[PROMPT] In the hunting essay, what did the shooter in Golden Township, Michigan mistake his hunting partner's elbow for?

[QUOTED PASSAGE]
_ _ _ _ _ _ _

A HUNTING WE WILL GO.....
I am not one to subscribe to the idiot notion that, “guns don’t kill people, people do.” That’d be like saying germ warfare doesn’t kill people, the wind carrying it does.” How about, “beauty is only skin deep?” Show me a sexy, beautiful spleen and then we can talk.
I don’t get hunting as a hobby. There is nothing attractive by sitting in a duck blind filled with cold, dirty water and feeling your gonads shrink to the size of a bee-bee waiting for an innocent duck to show its quack. I’d rather stick my wet nose in an electric socket that spend the day next to some fat, tobacco chewing, crotch scratching hunter. I don’t care how pretty she might be. Besides, camouflage doesn’t match my eyes. The only gun I will ever own is one that when you pull the trigger a flag pops out of the barrel and has “Bang!” written on it.
Despite the publicity that Vice President Dick Cheney received from shooting a hunting buddy in the kisser I want no part of it. If the Veep couldn’t tell the difference between a five o’clock shadow and some quail there is something very wrong with the idea of hunting for harmless animal. For those who point out that man has always hunted for food, I say there also is often a beverage involved.
Hunting is damned dangerous. Every year we read about hunting accidents in which innocent people are mistakenly shot and killed. There are hundreds of them and that’s not counting innocent trees and fences. Some farmers have gone so far as to paint their animals so that cross-eyed, drunken shooters won’t mistake their cow or lama for a goose. I suggest that those farmers just paint a target on their pets because it’s obvious that most men and women hunting couldn’t hit one.
Golden Township, Michigan just recorded one of those accidental hunting mishaps. A man was shot and injured when his hunting partner mistook his ELBOW for a squirrel. Think about that – mistaking an elbow for a squirrel. Gives you goose bumps doesn’t it? I wonder if there’s a hunting season for body parts? Does one need a license while stalking a gall bladder?
The victim was wearing the latest in camouflage clothing except for an orange hat. His clothed elbow was all of him that was visible when his friend approached from behind the tree and fired his weapon blasting the elbow apart. Ask yourself this question, does an elbow really look like a squirrel? The wounded chap was rushed to the hospital where doctors told him that he would never pitch in the big leagues again. In that he had never thrown a baseball in his life the man cried hysterically for a while but recovered.
The shooter asked his friend if he could have and mount the useless elbow on his trophy wall next to a bullet ridden sign, saying, “No parking,” and a head of lettuce which the shooter got between the eyes…or salad as the case may be.
For those of you who still believe that guns don’t kill people I think you’ll admit that they’re getting a bit close for comfort. Is it too unreasonable to suggest that people who insist on hunting prove that they can operate a weapon safely and pass an eye examination? Except, of course, if you are Polish – when asked to read an eye chart most Poles will say, “Read it, hell I know that guy.”

_ _ _ _ _ _ _

[MATERIAL SUPPLIED]
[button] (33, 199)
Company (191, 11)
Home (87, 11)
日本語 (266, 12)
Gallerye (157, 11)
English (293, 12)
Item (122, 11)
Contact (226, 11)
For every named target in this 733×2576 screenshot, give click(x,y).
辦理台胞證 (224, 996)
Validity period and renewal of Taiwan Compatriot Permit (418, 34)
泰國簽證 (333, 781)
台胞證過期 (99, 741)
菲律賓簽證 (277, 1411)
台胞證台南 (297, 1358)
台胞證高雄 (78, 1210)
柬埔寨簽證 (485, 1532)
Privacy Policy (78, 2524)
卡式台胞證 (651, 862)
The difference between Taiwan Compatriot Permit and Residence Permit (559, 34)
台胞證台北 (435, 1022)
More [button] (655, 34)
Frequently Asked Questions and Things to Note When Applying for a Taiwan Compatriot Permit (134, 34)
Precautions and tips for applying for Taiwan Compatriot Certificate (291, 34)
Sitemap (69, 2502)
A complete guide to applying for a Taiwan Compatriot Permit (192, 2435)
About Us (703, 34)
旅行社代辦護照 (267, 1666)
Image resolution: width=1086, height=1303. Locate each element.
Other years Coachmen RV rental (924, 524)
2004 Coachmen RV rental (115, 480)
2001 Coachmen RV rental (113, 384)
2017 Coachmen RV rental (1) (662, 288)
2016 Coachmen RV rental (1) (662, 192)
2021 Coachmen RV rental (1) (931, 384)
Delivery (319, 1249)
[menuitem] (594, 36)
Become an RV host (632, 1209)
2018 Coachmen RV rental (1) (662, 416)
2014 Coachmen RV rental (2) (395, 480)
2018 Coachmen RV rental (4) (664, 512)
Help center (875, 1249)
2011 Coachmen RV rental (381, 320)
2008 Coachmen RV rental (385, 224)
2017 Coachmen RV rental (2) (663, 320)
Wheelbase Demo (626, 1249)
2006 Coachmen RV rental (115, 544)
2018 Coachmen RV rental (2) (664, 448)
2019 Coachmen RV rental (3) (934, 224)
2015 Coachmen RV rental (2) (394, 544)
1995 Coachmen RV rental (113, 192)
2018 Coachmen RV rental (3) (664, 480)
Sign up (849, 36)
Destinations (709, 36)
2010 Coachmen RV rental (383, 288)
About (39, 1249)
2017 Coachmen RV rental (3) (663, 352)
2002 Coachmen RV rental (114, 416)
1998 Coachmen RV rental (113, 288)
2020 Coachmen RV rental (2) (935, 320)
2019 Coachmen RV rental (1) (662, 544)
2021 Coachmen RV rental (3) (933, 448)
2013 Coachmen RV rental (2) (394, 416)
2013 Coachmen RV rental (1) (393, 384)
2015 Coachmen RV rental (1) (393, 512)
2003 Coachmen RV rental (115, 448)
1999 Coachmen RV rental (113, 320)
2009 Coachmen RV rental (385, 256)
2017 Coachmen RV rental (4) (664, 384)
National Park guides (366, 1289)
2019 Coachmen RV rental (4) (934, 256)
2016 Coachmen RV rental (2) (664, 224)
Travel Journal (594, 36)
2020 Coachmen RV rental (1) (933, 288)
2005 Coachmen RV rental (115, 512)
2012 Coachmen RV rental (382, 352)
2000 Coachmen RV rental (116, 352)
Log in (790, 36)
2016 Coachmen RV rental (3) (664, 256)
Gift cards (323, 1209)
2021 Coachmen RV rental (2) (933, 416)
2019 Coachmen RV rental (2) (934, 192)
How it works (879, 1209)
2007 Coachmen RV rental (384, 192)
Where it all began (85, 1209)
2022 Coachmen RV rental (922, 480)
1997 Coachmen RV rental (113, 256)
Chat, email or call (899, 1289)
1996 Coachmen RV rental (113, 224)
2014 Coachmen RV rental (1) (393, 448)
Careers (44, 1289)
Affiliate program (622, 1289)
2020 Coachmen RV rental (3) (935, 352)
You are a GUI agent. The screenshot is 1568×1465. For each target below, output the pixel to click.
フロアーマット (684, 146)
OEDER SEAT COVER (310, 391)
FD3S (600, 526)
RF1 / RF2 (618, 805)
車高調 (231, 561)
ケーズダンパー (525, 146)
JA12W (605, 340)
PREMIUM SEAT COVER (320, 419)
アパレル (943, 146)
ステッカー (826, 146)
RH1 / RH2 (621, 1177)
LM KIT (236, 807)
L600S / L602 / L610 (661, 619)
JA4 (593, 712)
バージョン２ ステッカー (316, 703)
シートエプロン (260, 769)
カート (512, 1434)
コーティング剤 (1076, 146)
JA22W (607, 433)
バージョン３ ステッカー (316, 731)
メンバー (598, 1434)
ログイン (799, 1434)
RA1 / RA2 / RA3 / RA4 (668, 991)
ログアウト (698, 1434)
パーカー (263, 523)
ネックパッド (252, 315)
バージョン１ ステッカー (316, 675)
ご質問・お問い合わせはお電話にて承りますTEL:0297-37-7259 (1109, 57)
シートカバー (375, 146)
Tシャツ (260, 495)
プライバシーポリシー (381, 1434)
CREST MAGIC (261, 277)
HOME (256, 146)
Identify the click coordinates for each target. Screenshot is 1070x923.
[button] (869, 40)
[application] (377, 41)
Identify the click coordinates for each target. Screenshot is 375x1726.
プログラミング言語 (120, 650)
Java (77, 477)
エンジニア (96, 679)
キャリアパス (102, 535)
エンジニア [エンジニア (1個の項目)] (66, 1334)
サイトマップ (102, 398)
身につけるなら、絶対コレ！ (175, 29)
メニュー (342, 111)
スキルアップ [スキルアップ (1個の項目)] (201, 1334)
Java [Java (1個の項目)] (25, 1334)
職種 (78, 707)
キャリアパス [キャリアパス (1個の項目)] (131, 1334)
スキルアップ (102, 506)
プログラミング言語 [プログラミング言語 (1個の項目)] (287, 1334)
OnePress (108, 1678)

_ _ _ _ _ _ _

[WORKED SOLUTION] A squirrel.